On 26/07/2013, Rob Landley <rob@...dley.net> wrote:
> On 07/22/2013 07:12:39 PM, Strake wrote:
>> On 21/07/2013, Rob Landley <rob@...dley.net> wrote:
>> > What did you have in mind?
>>
>> >> > - efficient (elegant) programming
>> >> >    - Why C and scritpting languages, why NOT C++ and autoconf
>>
>> This. Too, why not glib, and other such garbage.
>
> Never having used glib, I'm not qualified to warn people away from it.

I used it little, just to hack surf and jumanji, but I found
insanely_long_function_names, poor docs of what allocates or frees
what, wanton type synonyms, and generally a tangled mess.

I gave up.

This may not be glib alone, but glib surely seems guilty too.

> I _have_ used C++ fairly extensively

this -> beSorry ();

>> including, particularly, polymorphism and composability.
>
> I don't know what you mean by this. (I remember the buzzwords, but...)

Polymorphism: not need to rewrite essentially the same code for each type.
Haskell wins at this, but is not quite a systems language (^_~)
C at least has void pointers, which work in some cases.

Composability: write functions to do one thing well, and have them
call other functions, perhaps passed as arguments, to do other things,
or better yet, not do them at all.
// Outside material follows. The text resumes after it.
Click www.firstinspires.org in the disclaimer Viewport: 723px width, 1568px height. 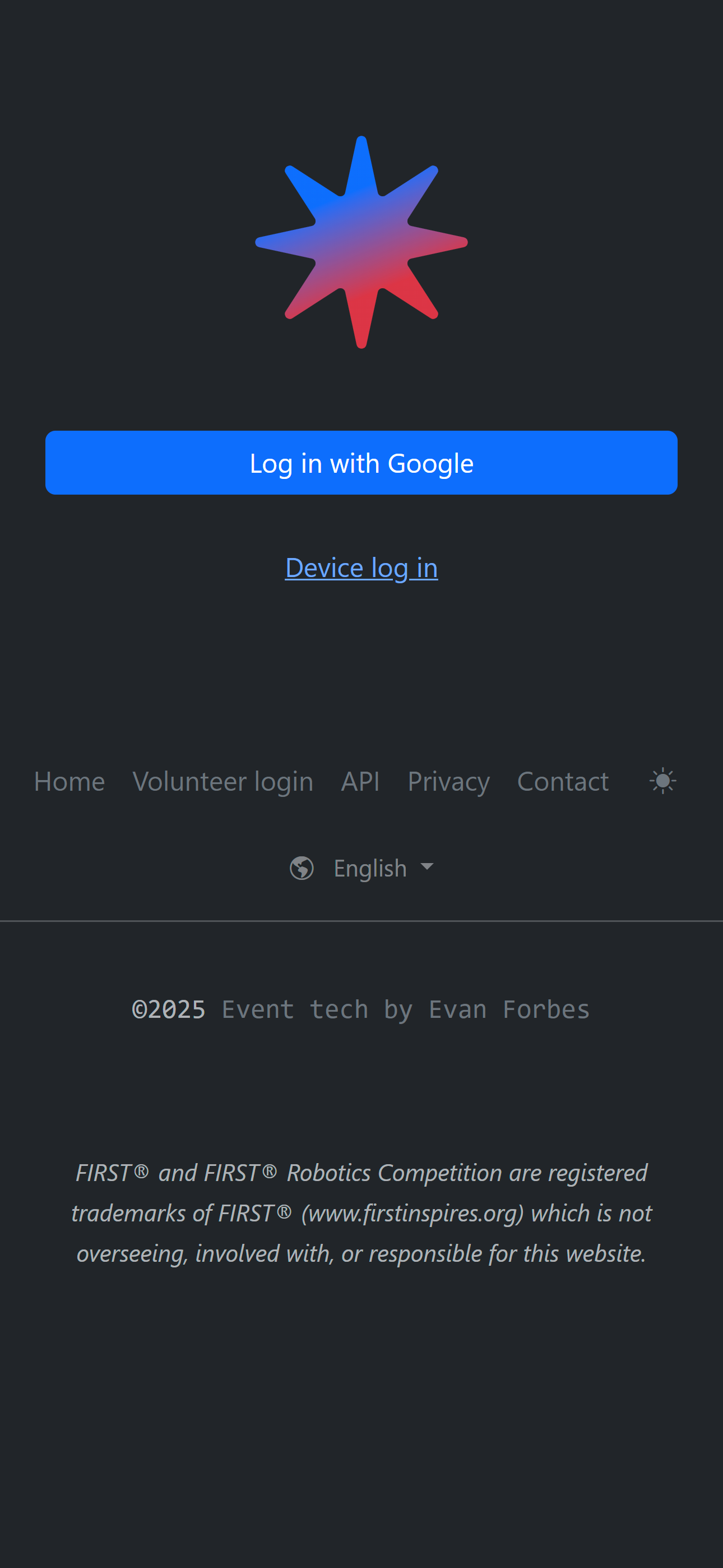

For example: "Damn, I wish I could
define my own comparator/reader/whatever function here!"

> By "code reuse" I meant it's very easy to suck in a lot of code you
> never have a first user for by grabbing a library that does 1000 things
> of which you need 3. Environmental dependencies are a form of code
> complexity, but it's invisible because you seem virtuous by requiring
> the whole gnome library suite for what turns out to be a network daemon.

Yes, so that particular library loses, but factorization wins.

> Alternately, "infrastructure in search of a user" is as bad as
> premature optimization: hold off writing code until you actually need
> it.

Worse: it may never save any time at all!

> My aboriginal linux 260 slide presentation described why native
> compiling under emulation is better than cross compiling. One reason
> was throwing processor time at the problem instead of throwing
> engineering time at the problem. Moore's Law helps with one of these.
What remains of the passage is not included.